There are two reasons.

First, they could use the space next year. The bill will come due on potential new contracts for members of the 2021 class, which is the Broncos’ most productive group since Super Bowl 50. Right guard Quinn Meinerz and cornerback Pat Surtain II are prime candidates for big deals, and the explosion of the guard market this week means that Meinerz’s price tag could go north of $15 million per year. Surtain is likely to be on the fifth-year option, which cranks up his price, but the Broncos could work out a long-term deal with him, too.

The Broncos have roughly $120 million of cap space for 2025 — even with Wilson’s contract in play. Surtain and Meinerz could gobble up a significant chunk of that, but the Broncos would have plenty of space left over, presumably to find support for whoever their quarterback will be, perhaps from Round 1 of next month’s draft.

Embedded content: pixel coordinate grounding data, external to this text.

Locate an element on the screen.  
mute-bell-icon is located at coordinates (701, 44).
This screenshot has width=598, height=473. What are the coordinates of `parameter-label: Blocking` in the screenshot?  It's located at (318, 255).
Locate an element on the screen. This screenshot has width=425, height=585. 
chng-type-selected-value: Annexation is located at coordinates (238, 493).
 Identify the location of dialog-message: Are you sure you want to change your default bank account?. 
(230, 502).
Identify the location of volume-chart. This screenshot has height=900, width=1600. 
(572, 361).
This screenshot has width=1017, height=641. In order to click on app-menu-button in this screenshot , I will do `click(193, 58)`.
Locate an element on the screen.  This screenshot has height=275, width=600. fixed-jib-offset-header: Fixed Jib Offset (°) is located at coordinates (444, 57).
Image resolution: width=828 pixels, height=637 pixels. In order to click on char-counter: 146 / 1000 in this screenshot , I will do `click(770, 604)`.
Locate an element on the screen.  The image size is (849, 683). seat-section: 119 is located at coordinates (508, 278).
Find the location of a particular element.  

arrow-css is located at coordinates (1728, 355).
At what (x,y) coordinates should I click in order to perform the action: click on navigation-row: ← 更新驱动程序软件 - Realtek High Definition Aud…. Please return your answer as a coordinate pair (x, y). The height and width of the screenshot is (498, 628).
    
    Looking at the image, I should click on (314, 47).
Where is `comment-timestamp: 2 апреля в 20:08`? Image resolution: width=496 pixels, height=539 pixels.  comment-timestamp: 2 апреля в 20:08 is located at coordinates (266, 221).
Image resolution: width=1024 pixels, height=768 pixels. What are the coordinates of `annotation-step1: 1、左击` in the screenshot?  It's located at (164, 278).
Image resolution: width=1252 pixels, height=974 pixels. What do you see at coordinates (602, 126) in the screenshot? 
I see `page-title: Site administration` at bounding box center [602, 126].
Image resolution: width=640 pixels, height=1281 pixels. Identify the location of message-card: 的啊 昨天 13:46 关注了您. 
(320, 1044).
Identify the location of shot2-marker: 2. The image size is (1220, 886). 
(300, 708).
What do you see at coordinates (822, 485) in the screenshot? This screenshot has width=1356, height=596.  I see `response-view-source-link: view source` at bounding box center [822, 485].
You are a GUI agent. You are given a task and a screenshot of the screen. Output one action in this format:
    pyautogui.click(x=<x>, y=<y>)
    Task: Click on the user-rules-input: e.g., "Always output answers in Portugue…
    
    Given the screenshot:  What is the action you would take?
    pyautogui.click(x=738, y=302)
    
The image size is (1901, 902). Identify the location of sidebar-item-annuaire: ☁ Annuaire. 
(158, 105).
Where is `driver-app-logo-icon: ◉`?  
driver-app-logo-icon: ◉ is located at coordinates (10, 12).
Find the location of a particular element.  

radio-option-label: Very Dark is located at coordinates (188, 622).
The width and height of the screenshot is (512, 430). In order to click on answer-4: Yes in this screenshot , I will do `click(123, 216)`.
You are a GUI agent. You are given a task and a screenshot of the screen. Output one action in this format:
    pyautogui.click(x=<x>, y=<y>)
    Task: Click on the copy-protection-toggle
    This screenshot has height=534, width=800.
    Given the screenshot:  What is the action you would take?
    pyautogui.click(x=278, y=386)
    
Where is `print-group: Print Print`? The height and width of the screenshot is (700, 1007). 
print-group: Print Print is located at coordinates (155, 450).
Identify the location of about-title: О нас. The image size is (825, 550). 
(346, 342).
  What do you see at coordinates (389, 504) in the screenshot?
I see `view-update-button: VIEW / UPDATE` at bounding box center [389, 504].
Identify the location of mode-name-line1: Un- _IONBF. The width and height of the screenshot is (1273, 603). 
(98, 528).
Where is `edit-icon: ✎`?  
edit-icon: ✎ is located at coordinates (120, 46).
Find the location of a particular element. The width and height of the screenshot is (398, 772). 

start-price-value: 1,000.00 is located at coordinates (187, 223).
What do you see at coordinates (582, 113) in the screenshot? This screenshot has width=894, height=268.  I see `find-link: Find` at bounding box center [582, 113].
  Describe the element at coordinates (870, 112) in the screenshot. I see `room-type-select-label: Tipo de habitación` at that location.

Second is that taking the larger hit now means the Broncos have a guardrail in case the emotion of the moment — or an unexpected player hitting the market — leads emotion to overrule rationality.If the Broncos have extra space, they could be tempted to use it in the moment. And if they did, the point of a carryover would be neutralized.

Effectively, the Broncos force cap frugality on themselves. It’s like walking into a casino with a hard loss limit of $300 cash and no access to an ATM. There isn’t the temptation to channel the inner Clark Griswold and willy-nilly attempt to win against a gleeful blackjack dealer.

The Broncos might get some benefit from having more space now.

But they are virtually guaranteed to extract a benefit from extra space in 2025.

And while they will make an earnest effort to compete and navigate the dead money this coming season, make no mistake, this is a long-term plan tasked with not only repairing the damage from the Wilson trade and contract, but with positioning the team to be a viable multi-year contender, just as Payton’s Saints were for two separate stretches.

In each case, there were multiple consecutive non-winning campaigns and roster-building seasons preceding the boom years. Payton hopes now to forge a similar outcome out of a 2024 year that appears to be about resetting and rebuilding — even if both words never cross his lips.

It’s a viable plan for the Broncos — even if it requires more patience than an already pained fan base can bear.